Indonesia's 'sexy chef' falls for Queenstown
Indonesia's "sexy chef", acting as an ambassador raising awareness of New Zealand as a travel destination for her countrymen and women, can't get enough of Queenstown.
Farrah Quinn has been dubbed "the sexy chef" in Indonesia, through hosting the hit television cooking show Ala Chef.
She was first introduced to Queenstown by New Zealand's Ambassador to Indonesia, David Taylor, and has since been acting as a travel ambassador through Auckland International Airport, which has a strategic alliance with Queenstown Airport.

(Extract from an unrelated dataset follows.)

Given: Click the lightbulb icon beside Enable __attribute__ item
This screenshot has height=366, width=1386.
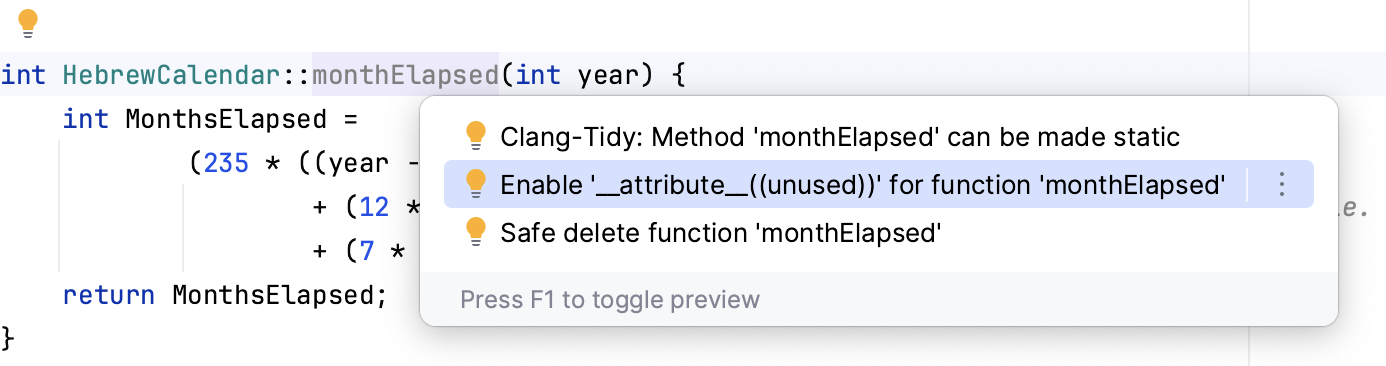Looking at the screenshot, I should [476, 184].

Her first visit to the resort was during the Trenz tourism conference in May, but she touched down for a return visit on Tuesday.
Speaking to The Southland Times yesterday, she said being able to take some time to bungy jump, skydive and enjoy fine dining was a personal pleasure. Her trip would be streamed to her masses of followers through social media.
"I've had so much fun so far, from really action packed activities to some great dining experiences, and will still get some time to chill out a bit and just enjoy the fabulous scenery," she said.
Travelling with a camera crew and photographers means her million Facebook and 250,000 Twitter followers will see her adventures.
"I got a great response from social media last time, and I think this trip will get an even better response. Queenstown is so beautiful and so different from Indonesia, and I'm sure many more Indonesian travellers will see (Queenstown) and New Zealand as a very attractive travel option."
However, Indonesian visitors may have to rug up, except on the hottest days of a Central Otago summer.
Even during a sunny 24 degree Celsius day, Ms Quinn said she still needed to wear a leather jacket.
"There's no humidity and its such a dry heat, which is so different to Indonesia. It's amazing, but still just a little bit chilly."
But even the slight chill factor had its own advantage.
"It's almost the perfect temperature for drinking some of the famous regional wines, and I'm sure many Indonesians will feel the same."